En Italie, les choses ne se passaient pas autrement qu'en Grece. Les
villes du Latium, de la Sabine, de l'Etrurie etaient troublees par les
memes revolutions et les memes luttes, et l'amour de la cite
disparaissait. Comme en Grece, chacun s'attachait volontiers a une ville
etrangere, pour faire prevaloir ses opinions ou ses interets dans la
sienne.

Ces dispositions des esprits firent la fortune de Rome. Elle appuya
partout l'aristocratie, et partout aussi l'aristocratie fut son alliee.
Citons quelques exemples. La _gens_ Claudia quitta la Sabine parce que les
institutions romaines lui plaisaient mieux que celles de son pays. A la
meme epoque, beaucoup de familles latines emigrerent a Rome, parce
qu'elles n'aimaient pas le regime democratique du Latium et que Rome
venait de retablir le regne du patriciat. [17] A Ardee, l'aristocratie et
la plebe etant en lutte, la plebe appela les Volsques a son aide, et
l'aristocratie livra la ville aux Romains. [18] L'Etrurie etait pleine de
dissensions; Veii avait renverse son gouvernement aristocratique; les
Romains l'attaquerent, et les autres villes etrusques, ou dominait encore
l'aristocratie sacerdotale, refuserent de secourir les Veiens. La legende
ajoute que dans cette guerre les Romains enleverent un aruspice veien et
se firent livrer des oracles qui leur assuraient la victoire; cette
legende ne signifie-t-elle pas que les pretres etrusques ouvrirent la
ville aux Romains?

Plus tard, lorsque Capoue se revolta contre Rome, on remarqua que les
chevaliers, c'est-a-dire le corps aristocratique, ne prirent pas part a
cette insurrection. [19] En 313, les villes d'Ausona, de Sora, de
Minturne, de Vescia furent livrees aux Romains par le parti
aristocratique. [20] Lorsqu'on vit les Etrusques se coaliser contre Rome,
c'est que le gouvernement populaire s'etait etabli chez eux; une seule
ville, celle d'Arretium, refusa d'entrer dans cette coalition; c'est que
l'aristocratie prevalait encore dans Arretium. Quand Annibal etait en
Italie, toutes les villes etaient agitees; mais il ne s'agissait pas de
l'independance; dans chaque ville l'aristocratie etait pour Rome, et la
plebe pour les Carthaginois. [21]

La maniere dont Rome etait gouvernee peut rendre compte de cette
preference constante que l'aristocratie avait pour elle. La serie des
revolutions s'y deroulait comme dans toutes les villes, mais plus
lentement. En 509, quand les cites latines avaient deja des tyrans, une
reaction patricienne avait reussi dans Rome. La democratie s'eleva
ensuite, mais a la longue, avec beaucoup de mesure et de temperament. Le
gouvernement romain fut donc plus longtemps aristocratique qu'aucun autre,
et put etre longtemps l'espoir du parti aristocratique.

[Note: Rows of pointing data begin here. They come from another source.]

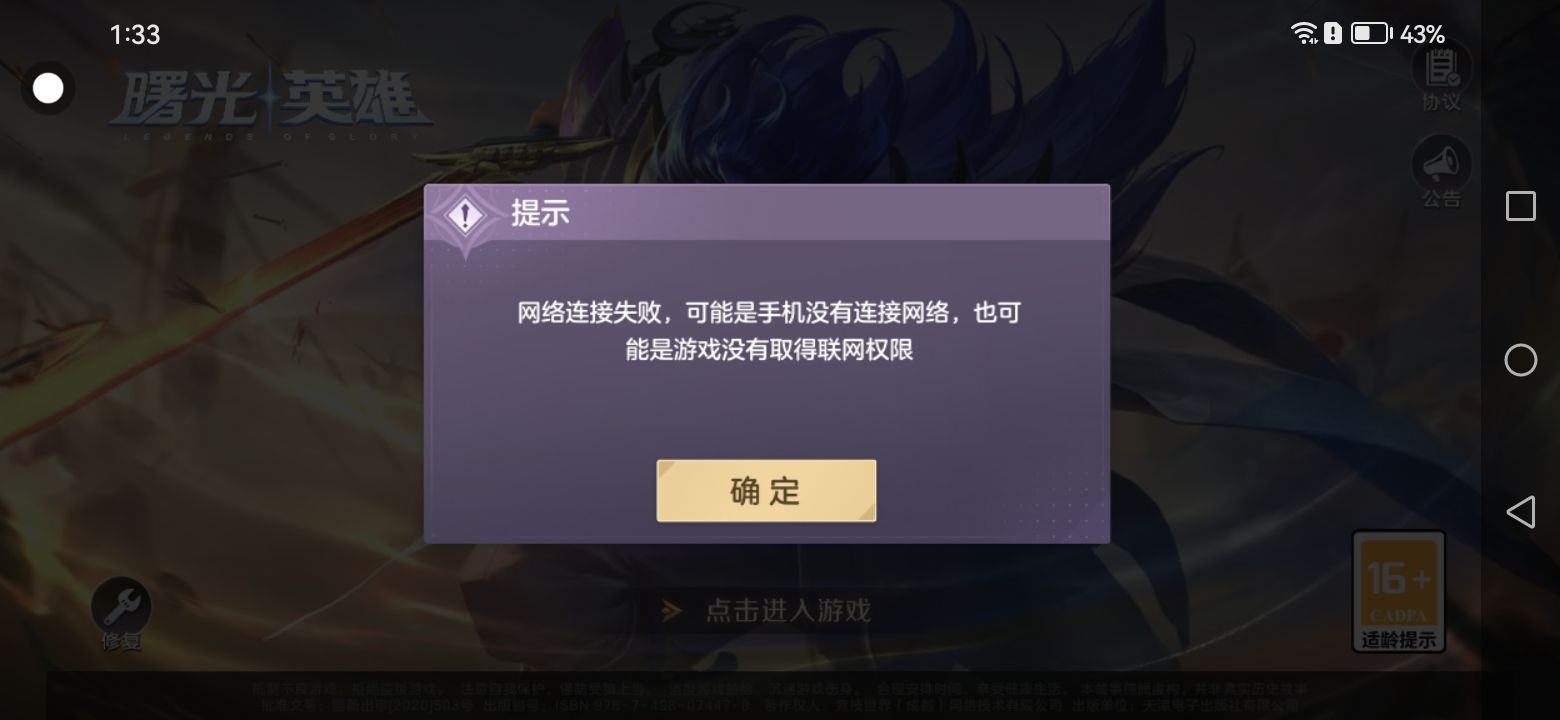Tap the battery icon in status bar
Image resolution: width=1560 pixels, height=720 pixels.
click(1371, 34)
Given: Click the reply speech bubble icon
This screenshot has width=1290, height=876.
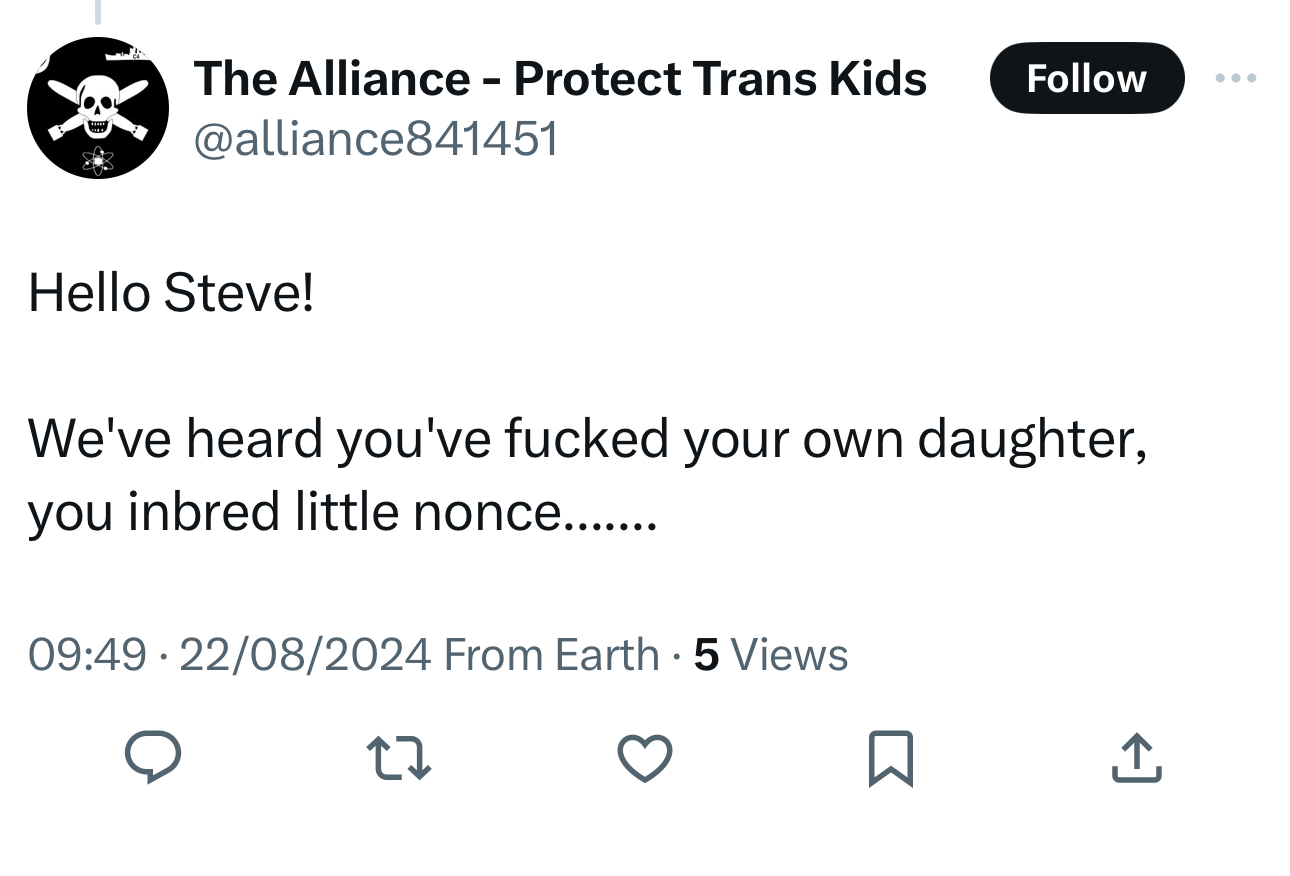Looking at the screenshot, I should pyautogui.click(x=153, y=755).
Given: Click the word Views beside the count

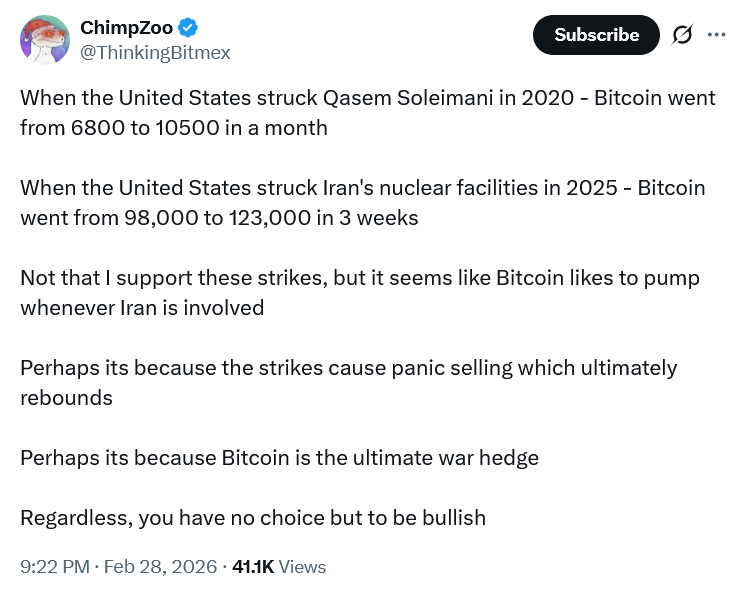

Il est vrai que la democratie finit par l'emporter dans Rome, mais, alors
meme, les procedes et ce qu'on pourrait appeler les artifices du
gouvernement resterent aristocratiques. Dans les comices par centuries les
voix etaient reparties d'apres la richesse. Il n'en etait pas tout a fait
autrement des comices par tribus; en droit, nulle distinction de richesse
n'y etait admise; en fait, la classe pauvre, etant enfermee dans les
quatre tribus urbaines, n'avait que quatre suffrages a opposer aux trente
et un de la classe des proprietaires. D'ailleurs, rien n'etait plus calme,
a l'ordinaire, que ces reunions; nul n'y parlait que le president ou celui
a qui il donnait la parole; on n'y ecoutait guere d'orateurs; on y
discutait peu; tout se reduisait, le plus souvent, a voter par oui ou par
non, et a compter les votes; cette derniere operation, etant fort
compliquee, demandait beaucoup de temps et beaucoup de calme. Il faut
ajouter a cela que le Senat n'etait pas renouvele tous les ans, comme dans
les cites democratiques de la Grece; il etait a vie, et se recrutait a peu
pres lui-meme; il etait veritablement un corps oligarchique.